BEGIN
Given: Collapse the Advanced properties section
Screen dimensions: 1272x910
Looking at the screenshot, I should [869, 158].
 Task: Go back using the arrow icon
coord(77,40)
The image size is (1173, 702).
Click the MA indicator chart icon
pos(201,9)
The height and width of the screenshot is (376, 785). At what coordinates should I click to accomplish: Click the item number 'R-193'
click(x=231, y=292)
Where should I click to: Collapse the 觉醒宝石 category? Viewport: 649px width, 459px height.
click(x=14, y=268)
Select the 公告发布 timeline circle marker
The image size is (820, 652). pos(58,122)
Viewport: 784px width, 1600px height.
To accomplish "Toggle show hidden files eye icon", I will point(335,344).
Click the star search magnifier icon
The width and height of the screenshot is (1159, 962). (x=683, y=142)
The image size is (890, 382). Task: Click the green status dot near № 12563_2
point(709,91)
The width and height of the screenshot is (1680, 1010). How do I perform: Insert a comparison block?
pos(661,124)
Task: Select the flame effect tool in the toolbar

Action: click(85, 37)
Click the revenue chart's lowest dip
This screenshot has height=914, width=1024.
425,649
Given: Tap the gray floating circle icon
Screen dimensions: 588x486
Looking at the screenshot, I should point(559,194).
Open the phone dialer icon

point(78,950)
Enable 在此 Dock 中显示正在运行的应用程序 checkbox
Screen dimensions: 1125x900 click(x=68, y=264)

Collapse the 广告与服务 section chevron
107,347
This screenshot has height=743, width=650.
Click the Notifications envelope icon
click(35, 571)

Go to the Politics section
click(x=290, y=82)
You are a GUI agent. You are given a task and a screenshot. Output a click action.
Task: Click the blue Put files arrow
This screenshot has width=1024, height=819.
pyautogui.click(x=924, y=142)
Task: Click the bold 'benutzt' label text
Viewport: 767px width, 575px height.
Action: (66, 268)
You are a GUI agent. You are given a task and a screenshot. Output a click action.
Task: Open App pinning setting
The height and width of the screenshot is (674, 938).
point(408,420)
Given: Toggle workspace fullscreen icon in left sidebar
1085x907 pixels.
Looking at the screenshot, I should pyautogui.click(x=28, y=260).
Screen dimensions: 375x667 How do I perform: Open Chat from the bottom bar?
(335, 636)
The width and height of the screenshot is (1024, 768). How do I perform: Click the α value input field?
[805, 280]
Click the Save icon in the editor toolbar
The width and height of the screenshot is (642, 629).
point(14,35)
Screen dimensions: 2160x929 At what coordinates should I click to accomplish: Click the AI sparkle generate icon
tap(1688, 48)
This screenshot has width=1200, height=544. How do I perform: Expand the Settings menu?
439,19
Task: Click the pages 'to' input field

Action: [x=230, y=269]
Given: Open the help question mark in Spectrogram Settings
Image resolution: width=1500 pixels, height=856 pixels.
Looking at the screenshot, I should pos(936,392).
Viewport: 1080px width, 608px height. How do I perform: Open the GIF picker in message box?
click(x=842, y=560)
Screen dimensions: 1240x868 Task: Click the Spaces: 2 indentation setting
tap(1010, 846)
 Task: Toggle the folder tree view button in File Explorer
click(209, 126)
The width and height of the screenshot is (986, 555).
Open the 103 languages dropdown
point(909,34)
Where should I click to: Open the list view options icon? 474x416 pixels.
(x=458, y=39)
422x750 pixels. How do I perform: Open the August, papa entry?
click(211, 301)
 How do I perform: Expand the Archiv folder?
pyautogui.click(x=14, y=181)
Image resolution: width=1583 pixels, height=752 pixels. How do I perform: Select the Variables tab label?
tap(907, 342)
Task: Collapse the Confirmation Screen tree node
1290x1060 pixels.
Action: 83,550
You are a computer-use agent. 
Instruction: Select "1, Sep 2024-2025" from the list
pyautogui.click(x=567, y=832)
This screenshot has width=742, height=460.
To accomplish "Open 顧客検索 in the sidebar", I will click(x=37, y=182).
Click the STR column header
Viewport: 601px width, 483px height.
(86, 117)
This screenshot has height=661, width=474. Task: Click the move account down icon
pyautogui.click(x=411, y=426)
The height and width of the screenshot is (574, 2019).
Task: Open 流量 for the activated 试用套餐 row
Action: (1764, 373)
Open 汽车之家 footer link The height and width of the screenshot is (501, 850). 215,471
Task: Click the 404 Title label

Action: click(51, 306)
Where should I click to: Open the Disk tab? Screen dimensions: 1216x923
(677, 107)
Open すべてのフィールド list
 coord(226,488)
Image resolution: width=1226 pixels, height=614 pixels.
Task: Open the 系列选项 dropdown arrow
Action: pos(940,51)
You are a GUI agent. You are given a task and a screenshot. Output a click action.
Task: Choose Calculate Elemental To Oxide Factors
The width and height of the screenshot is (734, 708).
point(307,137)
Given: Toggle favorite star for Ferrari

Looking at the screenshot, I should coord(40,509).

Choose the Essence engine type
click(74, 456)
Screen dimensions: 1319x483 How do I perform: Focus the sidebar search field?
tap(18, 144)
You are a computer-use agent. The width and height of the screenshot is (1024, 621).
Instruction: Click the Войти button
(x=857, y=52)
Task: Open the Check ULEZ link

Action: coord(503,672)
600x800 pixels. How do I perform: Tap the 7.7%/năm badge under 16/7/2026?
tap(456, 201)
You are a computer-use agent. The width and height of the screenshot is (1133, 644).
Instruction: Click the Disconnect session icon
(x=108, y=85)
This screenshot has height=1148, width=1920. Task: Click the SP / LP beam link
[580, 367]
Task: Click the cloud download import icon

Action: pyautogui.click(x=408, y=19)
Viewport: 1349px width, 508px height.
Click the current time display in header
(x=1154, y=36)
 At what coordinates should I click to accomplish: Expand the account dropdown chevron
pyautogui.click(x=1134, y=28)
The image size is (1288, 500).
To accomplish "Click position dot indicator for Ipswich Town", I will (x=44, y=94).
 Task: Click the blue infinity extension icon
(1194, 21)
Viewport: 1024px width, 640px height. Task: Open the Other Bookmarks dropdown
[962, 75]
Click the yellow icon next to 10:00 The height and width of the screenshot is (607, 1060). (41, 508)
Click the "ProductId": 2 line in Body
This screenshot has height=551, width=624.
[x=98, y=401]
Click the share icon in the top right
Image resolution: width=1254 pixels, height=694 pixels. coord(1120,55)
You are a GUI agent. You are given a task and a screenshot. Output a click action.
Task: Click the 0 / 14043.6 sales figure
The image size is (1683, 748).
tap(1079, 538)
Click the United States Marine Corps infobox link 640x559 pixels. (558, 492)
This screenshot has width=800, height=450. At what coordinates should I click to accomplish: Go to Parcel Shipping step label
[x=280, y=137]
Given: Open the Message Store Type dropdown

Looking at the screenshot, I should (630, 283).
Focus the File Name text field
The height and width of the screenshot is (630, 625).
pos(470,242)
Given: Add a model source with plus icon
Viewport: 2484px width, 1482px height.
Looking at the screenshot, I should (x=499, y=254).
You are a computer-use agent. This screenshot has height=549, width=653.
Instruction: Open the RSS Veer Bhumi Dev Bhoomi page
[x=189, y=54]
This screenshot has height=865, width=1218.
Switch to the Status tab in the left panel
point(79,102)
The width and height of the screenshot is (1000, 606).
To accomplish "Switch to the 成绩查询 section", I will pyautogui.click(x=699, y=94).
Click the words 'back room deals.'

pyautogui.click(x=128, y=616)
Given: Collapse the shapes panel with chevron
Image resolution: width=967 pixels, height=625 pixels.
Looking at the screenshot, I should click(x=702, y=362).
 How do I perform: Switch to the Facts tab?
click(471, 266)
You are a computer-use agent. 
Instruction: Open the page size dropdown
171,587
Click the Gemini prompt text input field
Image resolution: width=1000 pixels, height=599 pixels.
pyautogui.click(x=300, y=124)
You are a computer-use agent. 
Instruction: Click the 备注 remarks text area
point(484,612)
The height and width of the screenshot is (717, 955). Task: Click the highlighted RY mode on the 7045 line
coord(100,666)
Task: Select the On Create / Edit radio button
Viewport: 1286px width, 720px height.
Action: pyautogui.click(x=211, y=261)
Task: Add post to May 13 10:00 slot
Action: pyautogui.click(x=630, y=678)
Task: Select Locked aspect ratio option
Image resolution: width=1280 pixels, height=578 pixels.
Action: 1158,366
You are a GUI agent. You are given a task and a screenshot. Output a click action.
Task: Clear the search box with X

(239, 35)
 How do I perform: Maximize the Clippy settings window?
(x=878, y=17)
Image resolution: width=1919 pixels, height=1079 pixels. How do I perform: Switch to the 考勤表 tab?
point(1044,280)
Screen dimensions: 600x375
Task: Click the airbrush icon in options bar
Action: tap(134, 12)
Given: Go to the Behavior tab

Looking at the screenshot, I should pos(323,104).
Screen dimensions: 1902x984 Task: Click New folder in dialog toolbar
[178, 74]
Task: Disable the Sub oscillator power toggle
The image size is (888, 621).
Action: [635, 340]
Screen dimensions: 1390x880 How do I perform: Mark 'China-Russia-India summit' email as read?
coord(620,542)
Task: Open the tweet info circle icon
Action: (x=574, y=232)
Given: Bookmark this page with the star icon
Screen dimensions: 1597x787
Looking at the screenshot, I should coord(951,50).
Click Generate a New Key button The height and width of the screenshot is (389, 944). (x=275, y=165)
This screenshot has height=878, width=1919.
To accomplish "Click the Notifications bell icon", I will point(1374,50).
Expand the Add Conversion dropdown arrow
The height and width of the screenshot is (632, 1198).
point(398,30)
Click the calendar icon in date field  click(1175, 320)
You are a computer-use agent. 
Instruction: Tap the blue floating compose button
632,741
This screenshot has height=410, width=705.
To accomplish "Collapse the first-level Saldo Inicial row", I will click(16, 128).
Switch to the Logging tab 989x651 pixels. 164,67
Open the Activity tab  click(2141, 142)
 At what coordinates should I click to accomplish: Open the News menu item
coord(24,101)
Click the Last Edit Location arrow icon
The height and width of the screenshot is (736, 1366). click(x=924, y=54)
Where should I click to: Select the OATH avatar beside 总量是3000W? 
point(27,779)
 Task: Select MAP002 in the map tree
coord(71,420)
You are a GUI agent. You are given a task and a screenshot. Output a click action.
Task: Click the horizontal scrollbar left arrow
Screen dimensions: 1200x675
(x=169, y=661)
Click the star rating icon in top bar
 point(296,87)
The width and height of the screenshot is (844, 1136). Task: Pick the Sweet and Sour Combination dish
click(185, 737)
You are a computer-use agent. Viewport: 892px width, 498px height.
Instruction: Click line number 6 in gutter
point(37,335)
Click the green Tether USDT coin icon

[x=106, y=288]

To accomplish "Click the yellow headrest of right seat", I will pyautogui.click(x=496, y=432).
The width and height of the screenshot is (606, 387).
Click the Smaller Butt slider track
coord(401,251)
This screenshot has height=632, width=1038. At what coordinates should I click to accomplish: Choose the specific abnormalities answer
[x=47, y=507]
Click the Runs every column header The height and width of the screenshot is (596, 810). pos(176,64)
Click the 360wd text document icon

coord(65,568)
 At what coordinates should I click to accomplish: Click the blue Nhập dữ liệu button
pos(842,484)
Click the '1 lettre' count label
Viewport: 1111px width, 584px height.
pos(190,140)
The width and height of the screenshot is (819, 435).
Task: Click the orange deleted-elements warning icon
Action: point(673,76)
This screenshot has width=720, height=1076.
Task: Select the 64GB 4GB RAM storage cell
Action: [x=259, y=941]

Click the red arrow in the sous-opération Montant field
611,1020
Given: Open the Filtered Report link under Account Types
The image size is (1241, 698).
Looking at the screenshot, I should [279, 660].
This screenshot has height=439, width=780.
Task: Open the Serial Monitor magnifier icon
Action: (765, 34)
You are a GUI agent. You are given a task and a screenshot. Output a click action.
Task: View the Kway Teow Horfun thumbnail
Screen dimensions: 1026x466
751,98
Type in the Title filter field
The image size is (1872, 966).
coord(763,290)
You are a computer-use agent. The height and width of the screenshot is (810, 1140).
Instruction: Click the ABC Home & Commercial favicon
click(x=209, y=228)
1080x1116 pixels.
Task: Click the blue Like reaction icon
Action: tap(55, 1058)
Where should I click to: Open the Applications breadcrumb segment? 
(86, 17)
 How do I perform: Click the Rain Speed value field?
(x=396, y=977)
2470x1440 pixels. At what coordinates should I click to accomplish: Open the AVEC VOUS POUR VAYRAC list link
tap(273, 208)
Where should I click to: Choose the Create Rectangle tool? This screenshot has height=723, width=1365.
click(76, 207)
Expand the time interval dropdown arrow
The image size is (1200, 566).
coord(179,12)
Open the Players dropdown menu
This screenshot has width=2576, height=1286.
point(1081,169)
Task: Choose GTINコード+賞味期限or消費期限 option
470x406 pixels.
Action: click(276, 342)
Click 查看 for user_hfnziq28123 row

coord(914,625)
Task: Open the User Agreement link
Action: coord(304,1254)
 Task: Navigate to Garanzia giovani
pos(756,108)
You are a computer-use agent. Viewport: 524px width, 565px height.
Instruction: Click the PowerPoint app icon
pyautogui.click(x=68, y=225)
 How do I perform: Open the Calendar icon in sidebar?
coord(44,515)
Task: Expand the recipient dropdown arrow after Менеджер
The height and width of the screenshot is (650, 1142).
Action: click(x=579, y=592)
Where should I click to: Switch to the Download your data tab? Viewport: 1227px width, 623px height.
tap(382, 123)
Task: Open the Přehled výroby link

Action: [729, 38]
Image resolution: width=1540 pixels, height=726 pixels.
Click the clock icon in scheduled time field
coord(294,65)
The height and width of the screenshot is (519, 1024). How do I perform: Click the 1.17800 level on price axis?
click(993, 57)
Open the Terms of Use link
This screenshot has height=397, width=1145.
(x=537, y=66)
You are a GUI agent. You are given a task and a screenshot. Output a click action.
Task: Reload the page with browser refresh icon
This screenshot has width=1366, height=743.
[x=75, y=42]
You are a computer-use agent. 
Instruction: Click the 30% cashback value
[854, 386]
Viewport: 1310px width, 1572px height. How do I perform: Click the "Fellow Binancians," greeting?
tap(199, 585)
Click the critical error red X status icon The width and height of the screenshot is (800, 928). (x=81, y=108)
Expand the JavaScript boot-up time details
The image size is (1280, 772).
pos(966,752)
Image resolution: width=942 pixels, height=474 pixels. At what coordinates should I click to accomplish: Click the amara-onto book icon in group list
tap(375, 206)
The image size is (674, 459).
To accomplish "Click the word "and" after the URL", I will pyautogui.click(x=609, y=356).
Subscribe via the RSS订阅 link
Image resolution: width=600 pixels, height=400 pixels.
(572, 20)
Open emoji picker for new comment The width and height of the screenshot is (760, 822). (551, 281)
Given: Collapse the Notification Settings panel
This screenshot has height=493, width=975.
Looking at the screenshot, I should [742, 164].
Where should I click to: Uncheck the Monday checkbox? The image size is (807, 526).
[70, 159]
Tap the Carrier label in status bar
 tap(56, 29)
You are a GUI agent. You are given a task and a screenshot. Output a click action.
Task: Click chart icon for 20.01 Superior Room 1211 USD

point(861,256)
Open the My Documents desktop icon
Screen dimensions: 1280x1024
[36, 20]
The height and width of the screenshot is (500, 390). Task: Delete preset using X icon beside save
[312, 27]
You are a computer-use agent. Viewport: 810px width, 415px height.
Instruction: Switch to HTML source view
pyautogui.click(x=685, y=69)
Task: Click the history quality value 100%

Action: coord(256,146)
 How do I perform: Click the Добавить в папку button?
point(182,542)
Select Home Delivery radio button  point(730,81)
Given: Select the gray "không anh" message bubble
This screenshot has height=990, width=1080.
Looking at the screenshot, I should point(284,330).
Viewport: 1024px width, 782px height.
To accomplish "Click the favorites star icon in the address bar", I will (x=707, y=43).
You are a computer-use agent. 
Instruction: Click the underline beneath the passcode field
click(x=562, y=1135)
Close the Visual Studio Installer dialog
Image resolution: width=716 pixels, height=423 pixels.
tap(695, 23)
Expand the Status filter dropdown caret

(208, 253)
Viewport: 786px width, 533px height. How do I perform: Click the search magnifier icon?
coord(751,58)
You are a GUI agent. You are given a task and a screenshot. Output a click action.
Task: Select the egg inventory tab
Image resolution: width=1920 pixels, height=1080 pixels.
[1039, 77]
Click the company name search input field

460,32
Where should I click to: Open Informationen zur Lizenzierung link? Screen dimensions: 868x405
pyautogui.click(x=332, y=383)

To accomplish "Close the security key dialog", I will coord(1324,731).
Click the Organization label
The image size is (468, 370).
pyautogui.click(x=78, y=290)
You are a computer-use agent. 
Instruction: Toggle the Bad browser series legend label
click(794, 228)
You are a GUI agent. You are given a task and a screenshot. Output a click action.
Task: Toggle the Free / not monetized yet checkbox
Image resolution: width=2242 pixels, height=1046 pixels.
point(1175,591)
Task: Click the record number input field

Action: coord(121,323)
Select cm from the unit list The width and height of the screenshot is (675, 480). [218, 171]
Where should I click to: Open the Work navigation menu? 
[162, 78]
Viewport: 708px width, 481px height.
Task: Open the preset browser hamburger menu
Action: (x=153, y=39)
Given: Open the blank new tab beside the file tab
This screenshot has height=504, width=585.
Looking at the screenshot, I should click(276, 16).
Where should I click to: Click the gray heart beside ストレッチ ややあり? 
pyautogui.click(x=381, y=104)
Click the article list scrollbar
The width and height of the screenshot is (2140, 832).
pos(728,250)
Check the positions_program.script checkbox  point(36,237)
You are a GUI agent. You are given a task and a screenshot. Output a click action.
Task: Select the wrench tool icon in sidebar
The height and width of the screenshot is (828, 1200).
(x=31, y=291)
END
Copy every line from the records above that contains the string "radio".

Response to the exercise:
Task: Select the On Create / Edit radio button
Select Home Delivery radio button  point(730,81)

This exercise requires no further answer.